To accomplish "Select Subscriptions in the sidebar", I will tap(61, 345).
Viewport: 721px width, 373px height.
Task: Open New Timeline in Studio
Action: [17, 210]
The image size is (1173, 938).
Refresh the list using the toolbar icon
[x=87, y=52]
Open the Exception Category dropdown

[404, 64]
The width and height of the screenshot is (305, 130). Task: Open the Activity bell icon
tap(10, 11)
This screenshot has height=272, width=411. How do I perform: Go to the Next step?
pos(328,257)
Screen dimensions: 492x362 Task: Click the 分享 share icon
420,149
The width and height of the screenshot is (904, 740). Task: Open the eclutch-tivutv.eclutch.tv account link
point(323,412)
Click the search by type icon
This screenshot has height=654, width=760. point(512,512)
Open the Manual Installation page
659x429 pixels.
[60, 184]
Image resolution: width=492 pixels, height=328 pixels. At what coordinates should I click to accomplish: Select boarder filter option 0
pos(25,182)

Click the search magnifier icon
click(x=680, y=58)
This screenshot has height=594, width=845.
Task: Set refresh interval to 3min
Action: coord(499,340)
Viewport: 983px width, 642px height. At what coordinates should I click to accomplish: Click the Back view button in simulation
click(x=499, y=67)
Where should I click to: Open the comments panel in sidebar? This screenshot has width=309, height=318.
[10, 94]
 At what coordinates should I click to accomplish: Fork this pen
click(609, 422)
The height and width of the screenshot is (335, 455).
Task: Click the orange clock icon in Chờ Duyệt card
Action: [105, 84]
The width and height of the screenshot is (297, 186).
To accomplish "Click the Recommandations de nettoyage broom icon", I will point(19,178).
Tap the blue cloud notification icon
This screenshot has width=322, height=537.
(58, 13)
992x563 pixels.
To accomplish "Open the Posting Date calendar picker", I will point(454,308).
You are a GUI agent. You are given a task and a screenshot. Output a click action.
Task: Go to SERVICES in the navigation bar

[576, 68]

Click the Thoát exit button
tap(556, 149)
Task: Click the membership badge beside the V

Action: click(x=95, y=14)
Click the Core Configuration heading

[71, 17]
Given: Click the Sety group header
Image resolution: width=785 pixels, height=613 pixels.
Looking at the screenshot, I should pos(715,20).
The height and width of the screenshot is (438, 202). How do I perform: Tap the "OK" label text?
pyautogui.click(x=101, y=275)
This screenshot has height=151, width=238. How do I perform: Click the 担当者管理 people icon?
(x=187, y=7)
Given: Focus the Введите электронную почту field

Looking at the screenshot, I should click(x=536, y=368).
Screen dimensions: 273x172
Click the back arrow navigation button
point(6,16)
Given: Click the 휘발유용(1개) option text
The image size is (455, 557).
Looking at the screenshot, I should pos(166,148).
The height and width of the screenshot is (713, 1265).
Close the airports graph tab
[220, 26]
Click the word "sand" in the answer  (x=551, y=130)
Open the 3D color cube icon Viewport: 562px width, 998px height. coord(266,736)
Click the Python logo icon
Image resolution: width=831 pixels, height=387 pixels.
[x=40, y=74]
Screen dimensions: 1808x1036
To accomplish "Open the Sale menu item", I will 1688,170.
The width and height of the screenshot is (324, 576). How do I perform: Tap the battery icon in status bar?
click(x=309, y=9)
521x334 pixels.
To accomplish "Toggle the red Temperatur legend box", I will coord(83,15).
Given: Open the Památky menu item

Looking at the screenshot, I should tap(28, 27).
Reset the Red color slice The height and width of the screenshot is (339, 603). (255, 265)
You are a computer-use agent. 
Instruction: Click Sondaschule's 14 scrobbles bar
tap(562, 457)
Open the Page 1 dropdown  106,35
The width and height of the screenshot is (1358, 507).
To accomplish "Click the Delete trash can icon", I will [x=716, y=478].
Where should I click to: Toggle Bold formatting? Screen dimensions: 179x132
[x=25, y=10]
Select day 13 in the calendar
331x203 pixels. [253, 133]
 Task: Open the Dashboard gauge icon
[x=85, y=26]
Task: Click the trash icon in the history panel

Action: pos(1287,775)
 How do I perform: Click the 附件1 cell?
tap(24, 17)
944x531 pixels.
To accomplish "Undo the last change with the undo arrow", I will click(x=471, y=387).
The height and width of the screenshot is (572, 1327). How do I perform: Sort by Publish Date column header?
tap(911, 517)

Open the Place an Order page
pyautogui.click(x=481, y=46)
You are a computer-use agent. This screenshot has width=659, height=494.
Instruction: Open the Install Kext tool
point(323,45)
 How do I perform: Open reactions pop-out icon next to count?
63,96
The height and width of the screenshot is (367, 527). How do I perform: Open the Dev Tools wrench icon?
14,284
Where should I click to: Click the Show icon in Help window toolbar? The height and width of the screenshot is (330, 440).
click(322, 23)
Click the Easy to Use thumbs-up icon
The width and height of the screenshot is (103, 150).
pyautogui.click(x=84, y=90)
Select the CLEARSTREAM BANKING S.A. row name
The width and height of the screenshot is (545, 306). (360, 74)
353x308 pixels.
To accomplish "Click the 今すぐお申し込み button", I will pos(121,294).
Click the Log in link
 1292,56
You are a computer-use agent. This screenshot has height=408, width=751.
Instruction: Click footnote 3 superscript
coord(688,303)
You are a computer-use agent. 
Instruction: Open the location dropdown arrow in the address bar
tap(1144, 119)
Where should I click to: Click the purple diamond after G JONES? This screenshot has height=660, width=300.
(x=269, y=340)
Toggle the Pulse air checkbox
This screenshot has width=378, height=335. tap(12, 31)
──────────────────────────────
**ASSIGNMENT:**
Pick out every line above that holds the word "computer" and copy it.

**RESPONSE FOR THIS EXERCISE:**
You are a computer-use agent. 
You are a computer-use agent. This screenshot has width=659, height=494.
You are a computer-use agent. This screenshot has height=408, width=751.
You are a computer-use agent. 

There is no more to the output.